My friends and family are great outlets for me. They remind me to do the things that make me feel good. Exercise, go out and have fun, work, play. We laugh a lot — which always helps! It also helps to have my mother in my corner. She is an incredible force. My husband and kids are my rock. Just their presence reminds me of what is most important in my life and I want them to be proud.

What do you see as the positives and challenges of having a child at age 35 or over?  Having a child at any age will take over your life. Some people are ready earlier than others for this selfless and sacrificing at times, life change. For me personally, I am glad that I waited. If I were younger I may have had FOMO while my friends were out late nights and having long Sunday brunches. Since I was older when I had my kids, I felt ready and sort of done with the late nights out. That being said, I do I love an occasional night out with friends or my husband, but I love being with my kids more.

Sometimes I do wish that I were a younger parent for my kids sake. I would probably have a little more energy.

Has anything about being a mother surprised you?  What do you love the most about it, and what is the most challenging?  You really can’t imagine what it’s like being a mother until you are a mother.  I am profoundly in love with these kids (most of the time). I am more emotional, invested, selfless, loving, generous and forgiving than I ever thought I could be.

There are minor challenges and major ones all the time and they change depending on what age and stage my kids are and each child has different struggles.

In general, patience and having realistic expectations can be very challenging. They are so capable yet still so young and imperfect – like we all are.

What do you most want to teach your children?   What have you learned from them thus far?  It’s very important to me that my kids are kind to all people. I want them to be inclusive. I want them to have integrity and be honest.

I am reminded every day how impressionable they are and how much love and guidance they actually need. They have unknowingly force me to set a good example as much as possible.

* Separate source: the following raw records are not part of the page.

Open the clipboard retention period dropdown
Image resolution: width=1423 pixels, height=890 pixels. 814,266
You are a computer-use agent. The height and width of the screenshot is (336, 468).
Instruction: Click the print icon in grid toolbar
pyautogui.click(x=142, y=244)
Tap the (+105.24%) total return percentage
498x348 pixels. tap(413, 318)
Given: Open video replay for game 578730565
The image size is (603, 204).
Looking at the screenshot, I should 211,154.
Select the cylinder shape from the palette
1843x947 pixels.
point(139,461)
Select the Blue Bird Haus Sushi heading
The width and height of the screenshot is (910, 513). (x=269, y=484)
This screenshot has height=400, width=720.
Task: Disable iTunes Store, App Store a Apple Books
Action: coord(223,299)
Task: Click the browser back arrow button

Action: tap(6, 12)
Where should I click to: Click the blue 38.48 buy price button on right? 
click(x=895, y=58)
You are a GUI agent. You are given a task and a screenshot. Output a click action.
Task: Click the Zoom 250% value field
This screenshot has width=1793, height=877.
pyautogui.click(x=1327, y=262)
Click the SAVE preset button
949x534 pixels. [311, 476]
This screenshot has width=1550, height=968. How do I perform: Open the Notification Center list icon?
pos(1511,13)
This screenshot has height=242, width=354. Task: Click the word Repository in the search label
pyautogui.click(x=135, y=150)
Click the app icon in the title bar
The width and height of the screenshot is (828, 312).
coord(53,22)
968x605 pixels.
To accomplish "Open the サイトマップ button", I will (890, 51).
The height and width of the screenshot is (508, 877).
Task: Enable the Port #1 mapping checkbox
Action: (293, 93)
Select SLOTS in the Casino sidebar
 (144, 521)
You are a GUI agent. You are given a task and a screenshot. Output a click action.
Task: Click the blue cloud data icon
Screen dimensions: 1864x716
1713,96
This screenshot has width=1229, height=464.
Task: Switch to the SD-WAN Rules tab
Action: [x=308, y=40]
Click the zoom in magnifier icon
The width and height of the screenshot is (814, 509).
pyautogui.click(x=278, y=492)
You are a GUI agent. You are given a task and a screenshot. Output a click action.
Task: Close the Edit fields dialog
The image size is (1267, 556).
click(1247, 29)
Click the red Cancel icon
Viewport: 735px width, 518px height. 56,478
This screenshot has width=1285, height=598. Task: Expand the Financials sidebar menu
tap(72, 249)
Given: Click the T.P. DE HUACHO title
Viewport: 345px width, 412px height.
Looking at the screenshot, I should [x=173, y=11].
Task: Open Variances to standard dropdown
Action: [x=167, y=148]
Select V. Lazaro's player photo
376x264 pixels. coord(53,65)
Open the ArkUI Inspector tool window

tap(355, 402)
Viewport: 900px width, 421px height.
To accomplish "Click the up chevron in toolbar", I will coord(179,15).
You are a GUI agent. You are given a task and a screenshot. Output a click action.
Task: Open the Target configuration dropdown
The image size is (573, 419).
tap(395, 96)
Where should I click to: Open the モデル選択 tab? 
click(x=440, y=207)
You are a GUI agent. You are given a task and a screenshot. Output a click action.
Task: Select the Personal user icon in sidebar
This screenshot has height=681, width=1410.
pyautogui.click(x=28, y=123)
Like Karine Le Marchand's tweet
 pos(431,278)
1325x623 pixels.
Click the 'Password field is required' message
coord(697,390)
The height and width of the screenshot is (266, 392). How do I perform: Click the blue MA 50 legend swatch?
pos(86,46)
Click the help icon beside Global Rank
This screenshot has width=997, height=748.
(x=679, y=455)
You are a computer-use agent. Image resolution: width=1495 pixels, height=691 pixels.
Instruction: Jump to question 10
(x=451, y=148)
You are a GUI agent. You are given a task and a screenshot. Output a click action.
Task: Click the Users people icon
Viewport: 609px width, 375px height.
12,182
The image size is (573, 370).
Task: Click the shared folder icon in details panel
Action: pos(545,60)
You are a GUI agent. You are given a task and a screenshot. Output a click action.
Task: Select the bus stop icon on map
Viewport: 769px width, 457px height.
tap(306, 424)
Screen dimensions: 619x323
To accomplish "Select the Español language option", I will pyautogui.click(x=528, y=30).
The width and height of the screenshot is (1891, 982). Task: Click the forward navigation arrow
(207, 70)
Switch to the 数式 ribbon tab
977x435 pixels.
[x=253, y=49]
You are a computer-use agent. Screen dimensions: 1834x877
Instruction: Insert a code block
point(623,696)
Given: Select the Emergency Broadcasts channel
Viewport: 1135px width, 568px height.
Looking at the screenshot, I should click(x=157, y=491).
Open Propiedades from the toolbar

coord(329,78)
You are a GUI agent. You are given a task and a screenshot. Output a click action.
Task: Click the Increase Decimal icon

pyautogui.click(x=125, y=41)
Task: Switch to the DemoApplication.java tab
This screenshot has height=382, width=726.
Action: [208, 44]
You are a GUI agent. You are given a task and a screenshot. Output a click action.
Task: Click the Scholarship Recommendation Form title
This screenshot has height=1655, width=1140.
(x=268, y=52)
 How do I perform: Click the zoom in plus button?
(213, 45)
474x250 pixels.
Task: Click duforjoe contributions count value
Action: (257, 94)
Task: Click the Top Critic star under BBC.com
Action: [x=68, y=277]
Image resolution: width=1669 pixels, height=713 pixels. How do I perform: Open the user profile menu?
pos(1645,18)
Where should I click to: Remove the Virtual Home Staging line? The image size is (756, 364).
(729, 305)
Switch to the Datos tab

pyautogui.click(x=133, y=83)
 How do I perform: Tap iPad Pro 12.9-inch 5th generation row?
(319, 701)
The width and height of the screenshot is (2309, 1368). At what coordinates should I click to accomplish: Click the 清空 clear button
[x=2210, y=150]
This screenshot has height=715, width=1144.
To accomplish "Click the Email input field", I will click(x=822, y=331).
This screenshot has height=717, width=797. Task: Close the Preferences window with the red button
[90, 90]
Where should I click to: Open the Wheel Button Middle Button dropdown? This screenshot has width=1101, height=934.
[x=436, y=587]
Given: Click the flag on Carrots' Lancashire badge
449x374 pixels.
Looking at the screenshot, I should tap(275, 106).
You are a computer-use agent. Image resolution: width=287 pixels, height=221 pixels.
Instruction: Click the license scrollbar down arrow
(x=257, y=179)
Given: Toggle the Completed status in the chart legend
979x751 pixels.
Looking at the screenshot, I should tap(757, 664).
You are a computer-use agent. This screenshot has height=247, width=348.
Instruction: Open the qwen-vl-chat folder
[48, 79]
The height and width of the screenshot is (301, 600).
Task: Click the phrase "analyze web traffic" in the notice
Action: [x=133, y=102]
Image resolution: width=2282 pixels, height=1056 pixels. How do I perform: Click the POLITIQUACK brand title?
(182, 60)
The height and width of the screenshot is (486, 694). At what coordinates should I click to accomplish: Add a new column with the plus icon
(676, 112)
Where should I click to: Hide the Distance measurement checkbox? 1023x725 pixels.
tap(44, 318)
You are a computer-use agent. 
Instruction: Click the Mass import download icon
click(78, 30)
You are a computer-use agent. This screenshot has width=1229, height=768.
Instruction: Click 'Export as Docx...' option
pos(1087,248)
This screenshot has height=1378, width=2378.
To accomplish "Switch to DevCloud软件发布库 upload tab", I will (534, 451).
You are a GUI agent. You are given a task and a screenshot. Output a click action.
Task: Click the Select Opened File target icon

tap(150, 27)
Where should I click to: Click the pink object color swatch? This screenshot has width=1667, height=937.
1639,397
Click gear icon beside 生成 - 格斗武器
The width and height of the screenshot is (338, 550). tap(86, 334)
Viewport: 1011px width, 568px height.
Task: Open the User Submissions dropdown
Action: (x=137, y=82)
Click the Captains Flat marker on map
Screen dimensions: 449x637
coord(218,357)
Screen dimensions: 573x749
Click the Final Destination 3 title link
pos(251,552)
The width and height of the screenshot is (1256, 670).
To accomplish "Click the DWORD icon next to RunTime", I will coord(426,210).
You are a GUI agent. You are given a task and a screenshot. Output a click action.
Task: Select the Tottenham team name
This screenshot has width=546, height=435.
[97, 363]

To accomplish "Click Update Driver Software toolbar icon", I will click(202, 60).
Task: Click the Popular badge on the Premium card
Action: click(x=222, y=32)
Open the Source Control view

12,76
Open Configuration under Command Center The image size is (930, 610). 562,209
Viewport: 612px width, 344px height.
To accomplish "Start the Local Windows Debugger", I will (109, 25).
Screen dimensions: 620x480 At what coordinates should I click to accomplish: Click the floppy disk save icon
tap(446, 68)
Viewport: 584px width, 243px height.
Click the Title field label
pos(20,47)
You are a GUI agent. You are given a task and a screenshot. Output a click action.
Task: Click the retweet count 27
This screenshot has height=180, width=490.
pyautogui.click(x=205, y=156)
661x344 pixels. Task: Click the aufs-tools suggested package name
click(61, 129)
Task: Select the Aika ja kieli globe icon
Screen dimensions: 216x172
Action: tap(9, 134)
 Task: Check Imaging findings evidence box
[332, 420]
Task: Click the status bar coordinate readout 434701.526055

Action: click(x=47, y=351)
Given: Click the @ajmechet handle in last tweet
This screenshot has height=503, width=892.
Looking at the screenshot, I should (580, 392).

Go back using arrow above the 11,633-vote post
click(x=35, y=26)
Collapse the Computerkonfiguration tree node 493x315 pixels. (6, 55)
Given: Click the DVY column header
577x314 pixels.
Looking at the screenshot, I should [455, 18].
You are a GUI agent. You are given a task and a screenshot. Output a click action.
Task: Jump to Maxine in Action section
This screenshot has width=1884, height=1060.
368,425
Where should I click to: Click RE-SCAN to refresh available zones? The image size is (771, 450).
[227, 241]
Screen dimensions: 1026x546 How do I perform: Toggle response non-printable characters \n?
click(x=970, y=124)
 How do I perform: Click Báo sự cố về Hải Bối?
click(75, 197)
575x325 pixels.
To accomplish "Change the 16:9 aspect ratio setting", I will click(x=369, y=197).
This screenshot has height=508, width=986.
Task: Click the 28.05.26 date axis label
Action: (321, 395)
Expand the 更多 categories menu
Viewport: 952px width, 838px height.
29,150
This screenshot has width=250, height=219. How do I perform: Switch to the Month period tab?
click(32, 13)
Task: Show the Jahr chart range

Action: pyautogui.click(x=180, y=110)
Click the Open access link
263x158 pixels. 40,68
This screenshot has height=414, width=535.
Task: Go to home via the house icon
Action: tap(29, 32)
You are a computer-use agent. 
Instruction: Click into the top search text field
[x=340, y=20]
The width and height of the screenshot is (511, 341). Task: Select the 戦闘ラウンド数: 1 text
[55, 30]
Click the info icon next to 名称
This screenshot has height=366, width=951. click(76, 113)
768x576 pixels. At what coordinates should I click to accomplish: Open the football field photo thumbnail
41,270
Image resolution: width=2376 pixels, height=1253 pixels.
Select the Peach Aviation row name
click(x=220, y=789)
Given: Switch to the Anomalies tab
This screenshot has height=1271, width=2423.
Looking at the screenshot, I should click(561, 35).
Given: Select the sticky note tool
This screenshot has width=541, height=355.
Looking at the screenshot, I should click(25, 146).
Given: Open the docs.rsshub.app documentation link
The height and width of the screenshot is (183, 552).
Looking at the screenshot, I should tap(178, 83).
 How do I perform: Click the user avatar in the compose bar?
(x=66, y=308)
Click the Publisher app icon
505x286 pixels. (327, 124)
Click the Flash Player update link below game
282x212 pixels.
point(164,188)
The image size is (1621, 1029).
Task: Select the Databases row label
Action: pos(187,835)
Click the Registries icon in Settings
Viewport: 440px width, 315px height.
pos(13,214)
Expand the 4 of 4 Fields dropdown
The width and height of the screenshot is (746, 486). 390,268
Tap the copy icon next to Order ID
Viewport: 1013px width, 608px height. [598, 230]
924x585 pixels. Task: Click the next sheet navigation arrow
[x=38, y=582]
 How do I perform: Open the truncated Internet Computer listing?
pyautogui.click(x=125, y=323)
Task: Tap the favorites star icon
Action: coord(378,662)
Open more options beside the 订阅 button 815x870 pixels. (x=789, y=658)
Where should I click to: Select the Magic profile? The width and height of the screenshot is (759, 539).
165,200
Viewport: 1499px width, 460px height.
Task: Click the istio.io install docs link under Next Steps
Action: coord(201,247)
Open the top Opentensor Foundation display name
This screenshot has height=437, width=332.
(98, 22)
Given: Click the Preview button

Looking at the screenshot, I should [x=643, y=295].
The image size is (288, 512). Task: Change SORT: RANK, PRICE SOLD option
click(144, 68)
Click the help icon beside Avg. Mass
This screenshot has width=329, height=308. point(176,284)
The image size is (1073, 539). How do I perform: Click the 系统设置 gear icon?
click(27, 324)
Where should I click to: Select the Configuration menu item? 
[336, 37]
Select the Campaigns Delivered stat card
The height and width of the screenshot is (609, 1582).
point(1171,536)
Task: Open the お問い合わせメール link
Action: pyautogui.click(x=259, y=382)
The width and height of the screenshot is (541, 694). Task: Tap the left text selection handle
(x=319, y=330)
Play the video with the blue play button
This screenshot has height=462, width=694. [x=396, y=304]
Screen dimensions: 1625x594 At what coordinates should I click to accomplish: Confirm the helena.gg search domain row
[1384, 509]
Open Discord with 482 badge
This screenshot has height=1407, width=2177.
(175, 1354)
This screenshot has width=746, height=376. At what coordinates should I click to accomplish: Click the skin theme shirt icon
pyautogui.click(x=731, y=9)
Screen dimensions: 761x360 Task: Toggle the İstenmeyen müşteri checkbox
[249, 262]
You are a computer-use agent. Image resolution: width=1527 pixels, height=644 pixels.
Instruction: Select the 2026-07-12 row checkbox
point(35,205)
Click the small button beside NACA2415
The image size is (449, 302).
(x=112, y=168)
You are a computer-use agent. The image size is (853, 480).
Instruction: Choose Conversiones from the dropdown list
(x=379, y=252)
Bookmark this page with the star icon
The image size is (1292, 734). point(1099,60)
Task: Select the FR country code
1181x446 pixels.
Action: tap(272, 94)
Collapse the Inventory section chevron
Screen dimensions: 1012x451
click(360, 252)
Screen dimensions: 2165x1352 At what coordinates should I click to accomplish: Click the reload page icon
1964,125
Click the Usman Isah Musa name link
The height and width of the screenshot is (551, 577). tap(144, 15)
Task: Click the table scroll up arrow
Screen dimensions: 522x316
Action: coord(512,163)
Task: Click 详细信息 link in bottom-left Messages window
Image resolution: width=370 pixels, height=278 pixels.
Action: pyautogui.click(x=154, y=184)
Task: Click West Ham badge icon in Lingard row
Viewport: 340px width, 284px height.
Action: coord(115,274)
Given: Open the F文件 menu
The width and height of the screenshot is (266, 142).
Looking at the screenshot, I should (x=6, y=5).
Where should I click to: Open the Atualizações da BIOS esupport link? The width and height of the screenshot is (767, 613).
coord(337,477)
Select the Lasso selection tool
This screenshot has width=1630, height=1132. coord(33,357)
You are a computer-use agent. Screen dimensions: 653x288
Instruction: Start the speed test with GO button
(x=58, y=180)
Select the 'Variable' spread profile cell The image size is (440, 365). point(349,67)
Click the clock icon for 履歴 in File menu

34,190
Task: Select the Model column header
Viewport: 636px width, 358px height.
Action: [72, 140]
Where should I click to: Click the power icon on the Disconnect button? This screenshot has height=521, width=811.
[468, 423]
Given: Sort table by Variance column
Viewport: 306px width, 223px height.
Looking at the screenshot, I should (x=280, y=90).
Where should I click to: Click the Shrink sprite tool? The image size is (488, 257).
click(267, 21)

Have your parents offered any particular parenting advice that has really resonated with you?  My mother once told that that I should say no to my kids as little as possible. What she meant was rather than saying “no” use the phrases “Maybe later, or we will see.”  The word no is very loaded and kids tend to argue with you more when you throw down the gauntlet. I thought this was great advice and a more effective way to placate them but still hold my ground.

Do you have any particular memories from your own childhood that inspire you to make memories with your children?  Some of my favorite memories with my dad are playing tennis. Looking across the court and seeing him smiling when I hit a good shot always made me feel good. I know this is a bit self-serving, but I would love for them to enjoy the sport as I do.

What words of wisdom would you like to share for someone contemplating motherhood over age 35?  You will never regret having children. You will only regret not having them.